Eine interessante Story eigentlich, allerdings für uns heute nicht ganz so leicht zu lesen da sie als Theaterstück und komplett gereimt geschrieben ist.Wer davor nicht zurück schreckt sollte sich einfach mal dran versuchen. Vor allem von den ersten beiden Szenen sollte man sich nicht entmutigen lassen, man kann sie auch erst mal überspringen da sie mit der Geschichte nicht direkt was zu tun haben. Man kann also gleich mit dem „Prolog im Himmel“ beginnen in dem der Teufel mit Gott wettet, dass er es schafft den Faust auf seine Seite zu ziehen.

Wer war Doktor Faust?

Erst mal vorweg: Faust hat tatsächlich gelebt, man weiß nicht viel über ihn und das dann meist auch nicht so genau.  Vor allem Jahr und Ort seiner Geburt sind umstritten, am wahrscheinlichsten ist aber wohl dass er 1466 in Helmstadt bei Heidelberg als Georg Faust geboren wurde und an der Universität Heidelberg von 1483 bis 1487 studiert hat.

Nach dem Studium wanderte er als Johann Faust umher und verdiente sein Geld wohl als Arzt, Alchemist, Wahrsager, Doktor der Philosophie und vieles mehr. Als Arzt erntete er durchaus auch Lob für seine Fähigkeiten, aber oft wurde er nur als Hochstapler und Scharlatan angesehen. Vor allem die Kirche hatte er zum Feind, die ihn der Gotteslästerung beschuldigte und einen Pakt mit dem Teufel vermutete. Für viele anerkannte Ärzte und Gelehrte war er vor allem unliebsame Konkurrenz.

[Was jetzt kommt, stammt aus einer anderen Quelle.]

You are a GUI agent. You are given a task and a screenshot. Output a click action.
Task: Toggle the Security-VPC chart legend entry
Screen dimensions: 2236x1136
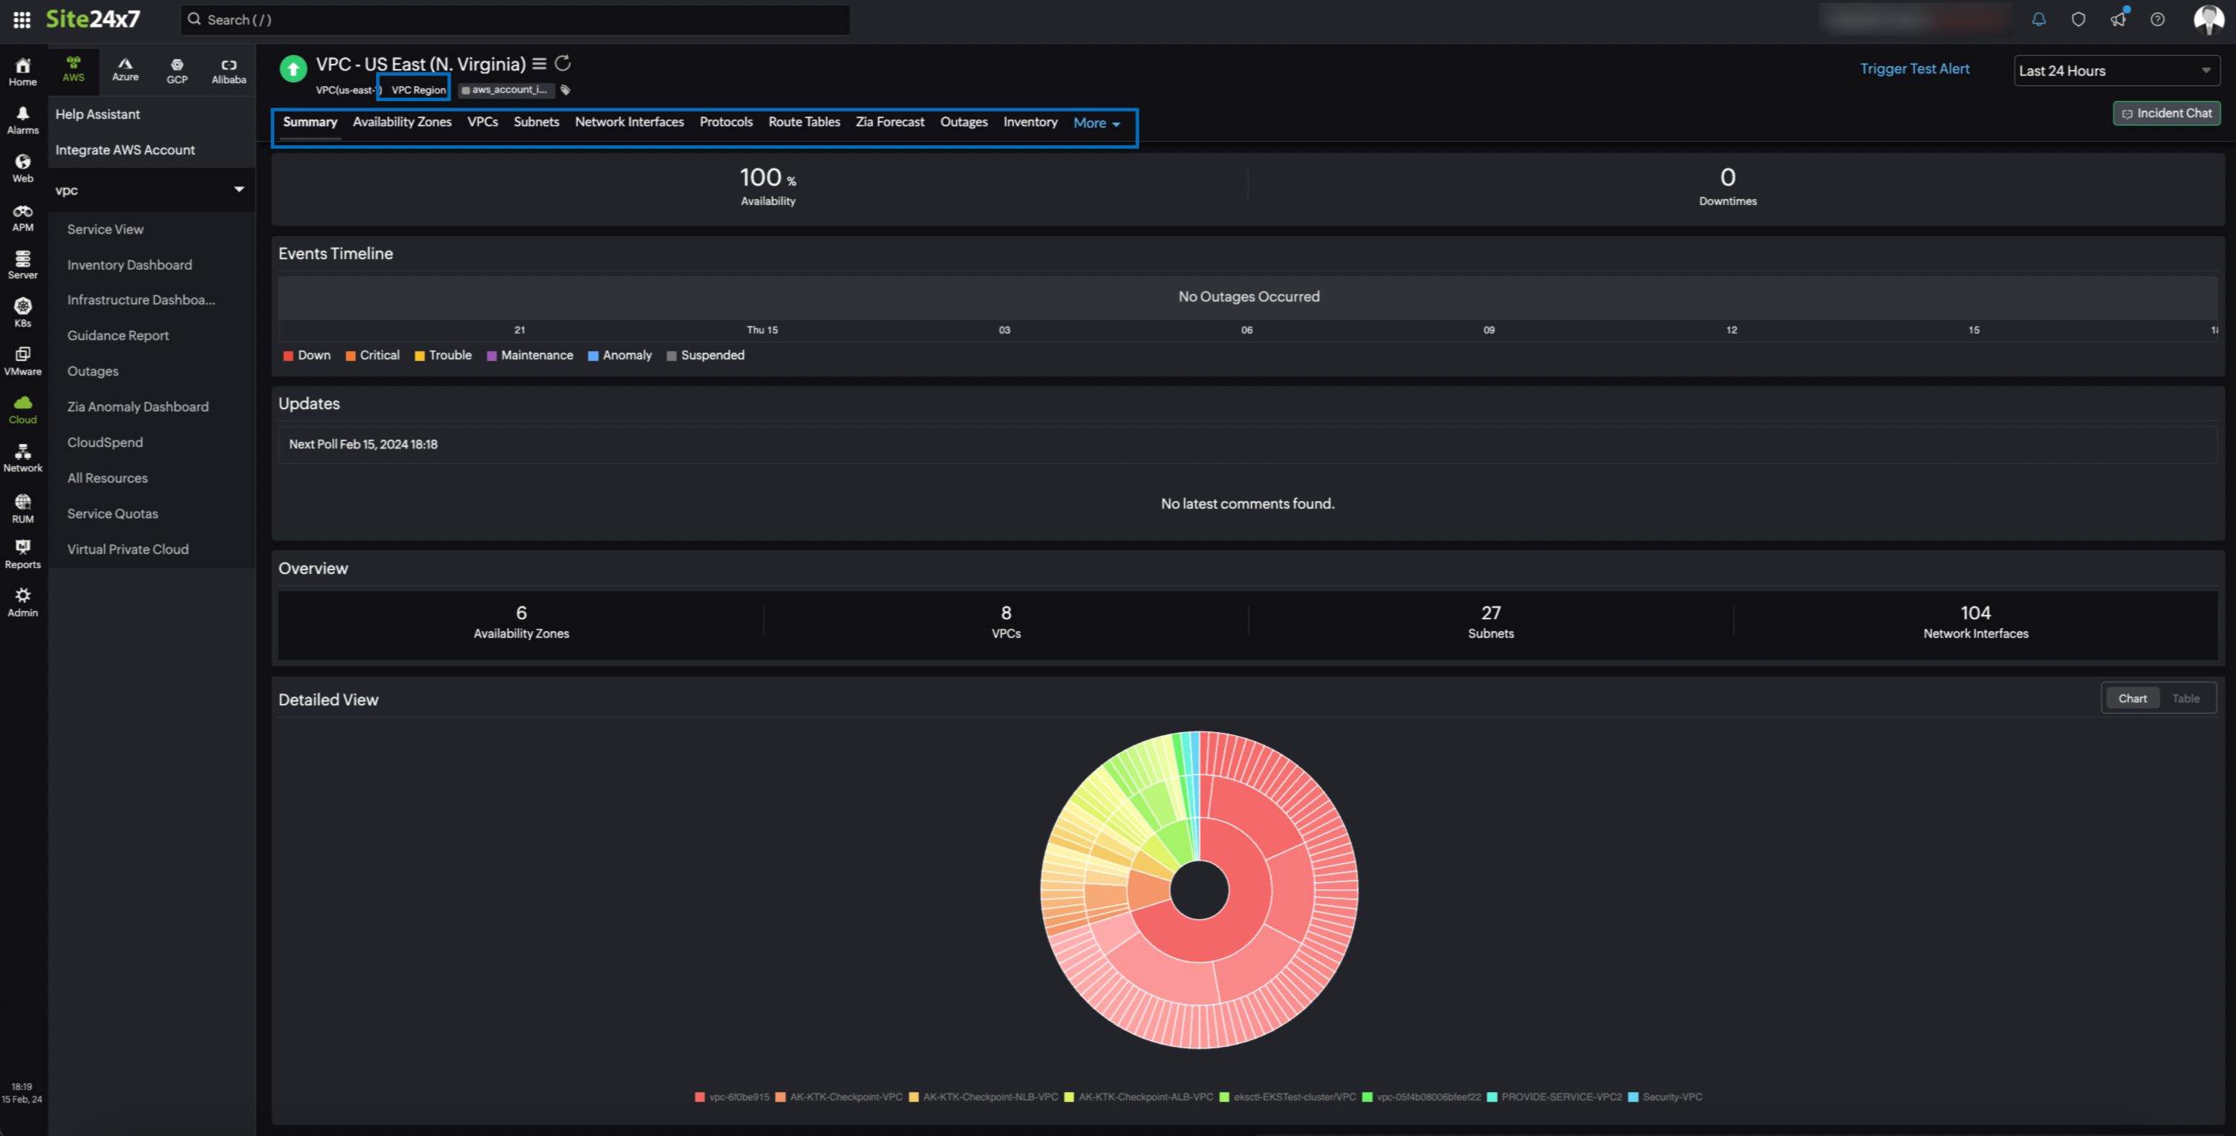1671,1097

Die wissenschaftliche Arbeit die ihn mit der Kirche aneinander geraten ließ soll ihm schließlich den Tod gebracht haben: Laut der Überlieferung hat sich im Jahr 1540/1541 bei alchemistischen Experimenten zu Herstellung von Gold Doktor Johann Faust im „Hotel zum Löwen“ in Staufen in die Luft gejagt. Sein Körper war durch die Explosion so deformiert dass schnell das Gerücht entstand dass sich der Teufel bei seinem Tod seine Seele geholt hat.

Faust in Literatur und Theater

Schon recht früh nach seinem spektakulären Tod wurden die ersten Schriften über Doktor Faust verfasst, er kam darin nicht gut weg, wurde als Scharlatan und Schwarzmagier beschrieben. Immer wieder wurde ihm vorgeworfen mit der Religion gebrochen und sich selbst über Gott und den Glauben gestellt zu haben. Auch ins früher sehr beliebte Puppenspiel und auf Wanderbühnen wurde Faust übernommen, er trat dort meist als eine Art Narr und Bösewicht auf.

In der ernsteren Literatur wurde er später viel positiver dargestellt, auch bei Goethe verbündet er sich zwar mit dem Teufel aber aus verständlichen und nicht verwerflichen Gründen. Sein Zwiespalt zwischen Glaube, Sitte und Anstand und dem Wunsch nach Wissen und Erkenntnis wird zum Hauptthema und er selbst zum Opfer der Verführungen des Teufels.